**Work to complete**
List each line of the data that holds the word "Online".

**Material provided**
........

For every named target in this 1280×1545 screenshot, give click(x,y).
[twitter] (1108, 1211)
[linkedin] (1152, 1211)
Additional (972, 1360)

........

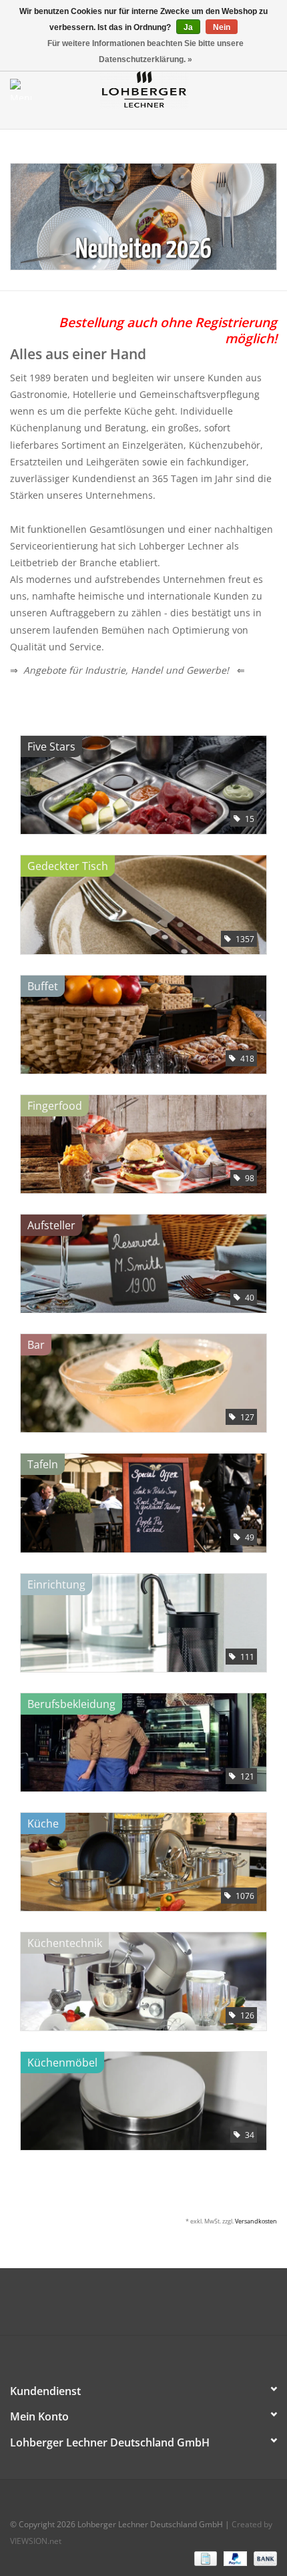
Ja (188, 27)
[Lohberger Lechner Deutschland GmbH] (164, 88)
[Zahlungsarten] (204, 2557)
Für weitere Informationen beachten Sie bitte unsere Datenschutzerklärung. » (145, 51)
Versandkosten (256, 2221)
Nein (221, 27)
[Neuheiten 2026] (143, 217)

........

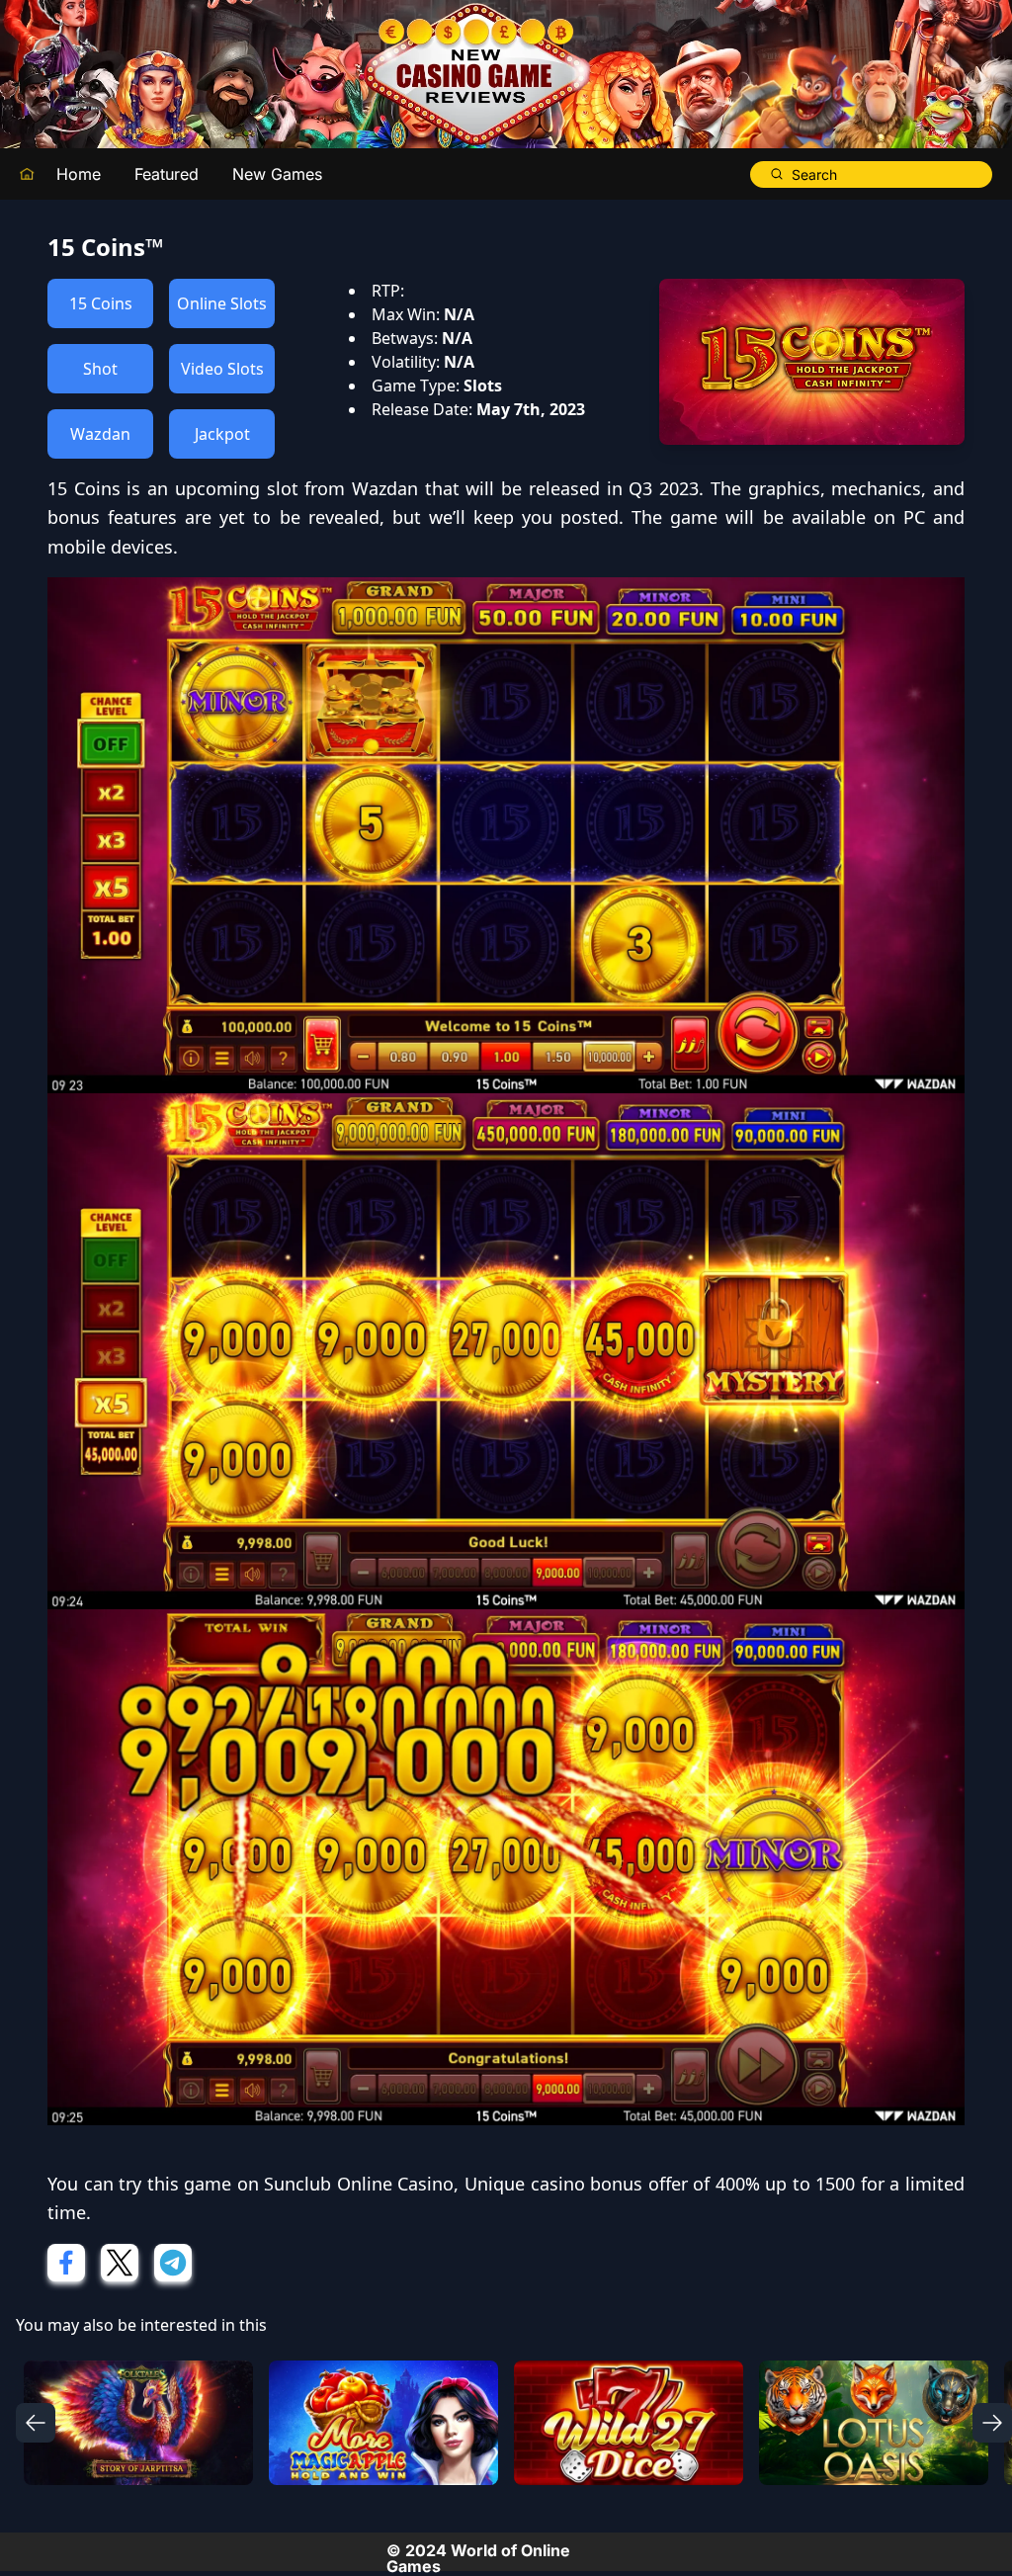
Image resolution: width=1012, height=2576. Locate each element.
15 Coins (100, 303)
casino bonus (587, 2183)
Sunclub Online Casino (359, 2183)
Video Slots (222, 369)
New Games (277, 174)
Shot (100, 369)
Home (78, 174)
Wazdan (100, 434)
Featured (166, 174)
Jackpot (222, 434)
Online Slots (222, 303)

........

**Result**
Sunclub Online Casino (359, 2183)
Online Slots (222, 303)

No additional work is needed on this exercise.